- _WHAT YOU NEED TO DO_:
1/ From the bug report thread below, write out the passage from "Comment 3 mick" up to and including "No repro yet.".
2/ Translate this sentence from the bug report thread below into Spanish: "It dies because in the src/qpid/types/Variant.cpp code, we get a Variant that has a bad pointer in place of its VariantImpl."

- _TEXT PASSAGE_:

Comment 2 Frantisek Reznicek 2013-01-11 16:12:32 UTC
Created attachment 676952 [details]
Reproducer clients

Comment 3 mick 2013-01-15 14:23:40 UTC
Good, immediate repro on RHEL 6.3, using only terminals A, C, and D from reproducer attachment.

C-client in term D failed for me as described above immediately upon startup.

Comment 4 mick 2013-01-15 16:21:52 UTC
Sorry, previous comment was mistaken -- my client failure was spurious.  No repro yet.

Comment 5 mick 2013-01-17 07:37:09 UTC
How long did it take, running your reproducers, to see the failures ?

i.e. -- You see 50% repro rate -- but at what test duration ?

Were you on a VM ?

Comment 6 Frantisek Reznicek 2013-01-17 12:18:31 UTC
Created attachment 680179 [details]
Another reproducer

Attached reproducer uses modified the clients attached earlier + runner runtest.sh

Usage:
  ./runtest.sh 1       $(hostname) 5672      10
  #           <b-cnt>  <b-host>    <b-port>  <number-of-client-runs>

Comment 7 Frantisek Reznicek 2013-01-17 12:29:33 UTC
(In reply to comment #5)
> How long did it take, running your reproducers, to see the failures ?
> 
> i.e. -- You see 50% repro rate -- but at what test duration ?
> 
> Were you on a VM ?

Using attachment 680179 [details] I'm able to trigger the problem shortly on my VMs ~ multiple cores within first minute on RHEL 5.9 (32 bit~i386).

I believe crash happens when c++ client tries to access non existing element of qpidtypes' Variant/Map instance (trying to get qpid.client_ppid property while java client does not provide it -> bug 895997).

Comment 9 mick 2013-01-18 12:43:25 UTC
On my machine, after 40 or 50 calls to this line:

  clipid = (const std::string) ((((*(iter)).asMap()).find("_values")->second).asMap().find("properties")->second).asMap().find("qpid.client_pid")->second;

... the client dies.   ( And the client is event_receiver.cpp from Frantisek's second reproducer. )


It dies because in the src/qpid/types/Variant.cpp code, we get a Variant that has a bad pointer in place of its VariantImpl.


I think I can finish tracking this down today.

Comment 10 mick 2013-01-22 08:43:33 UTC
I have prevented crashes by making a change to the cpp client code in the "another reproducer" attachment.

Instead of a single expression like this:

clipid = (const std::string) ((((*(iter)).asMap()).find("_values")->second).asMap().find("properties")->second).asMap().find("qpid.client_pid")->second;


we need a block of code more like this:

//------------------- start new code -------------------
Variant::Map& properties_map = ((((*(iter)).asMap()).find("_values")->second).asMap().find("properties")->second).asMap();

/*
  Only take the string value of the qpid.client_pid Variant  
  if it is in the map, and its type is not VAR_VOID.

- _EXCERPTED DATA_:
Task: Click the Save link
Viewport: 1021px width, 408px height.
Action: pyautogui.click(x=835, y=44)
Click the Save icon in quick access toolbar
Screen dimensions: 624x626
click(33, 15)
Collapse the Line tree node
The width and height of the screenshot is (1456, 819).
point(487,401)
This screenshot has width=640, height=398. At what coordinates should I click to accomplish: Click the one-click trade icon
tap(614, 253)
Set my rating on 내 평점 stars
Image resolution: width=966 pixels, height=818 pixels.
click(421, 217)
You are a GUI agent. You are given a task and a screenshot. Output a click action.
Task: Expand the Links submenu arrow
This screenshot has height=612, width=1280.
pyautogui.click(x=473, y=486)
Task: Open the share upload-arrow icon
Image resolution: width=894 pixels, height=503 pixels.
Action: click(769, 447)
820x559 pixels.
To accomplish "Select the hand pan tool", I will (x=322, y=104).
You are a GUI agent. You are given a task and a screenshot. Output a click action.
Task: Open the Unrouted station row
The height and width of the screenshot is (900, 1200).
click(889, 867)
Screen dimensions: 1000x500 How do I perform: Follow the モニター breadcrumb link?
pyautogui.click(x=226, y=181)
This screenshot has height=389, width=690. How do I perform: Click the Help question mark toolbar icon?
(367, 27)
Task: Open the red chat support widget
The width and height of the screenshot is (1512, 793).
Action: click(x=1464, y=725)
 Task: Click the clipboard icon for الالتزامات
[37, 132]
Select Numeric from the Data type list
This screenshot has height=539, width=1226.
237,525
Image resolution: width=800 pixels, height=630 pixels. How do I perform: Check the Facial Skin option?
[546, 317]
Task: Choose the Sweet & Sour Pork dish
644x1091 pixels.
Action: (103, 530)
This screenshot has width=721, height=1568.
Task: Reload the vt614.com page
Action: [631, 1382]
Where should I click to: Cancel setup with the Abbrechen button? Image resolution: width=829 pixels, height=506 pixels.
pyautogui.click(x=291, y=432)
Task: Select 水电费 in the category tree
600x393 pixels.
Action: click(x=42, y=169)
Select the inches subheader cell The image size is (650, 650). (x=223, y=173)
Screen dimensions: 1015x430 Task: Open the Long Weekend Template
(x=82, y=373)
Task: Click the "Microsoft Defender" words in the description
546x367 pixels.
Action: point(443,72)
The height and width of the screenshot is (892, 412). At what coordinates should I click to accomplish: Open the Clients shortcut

- _ANSWERS FOR THE EXERCISE_:
1/
Comment 3 mick 2013-01-15 14:23:40 UTC
Good, immediate repro on RHEL 6.3, using only terminals A, C, and D from reproducer attachment.

C-client in term D failed for me as described above immediately upon startup.

Comment 4 mick 2013-01-15 16:21:52 UTC
Sorry, previous comment was mistaken -- my client failure was spurious.  No repro yet.

2/ Muere porque en el código de src/qpid/types/Variant.cpp obtenemos un Variant que tiene un puntero incorrecto en lugar de su VariantImpl.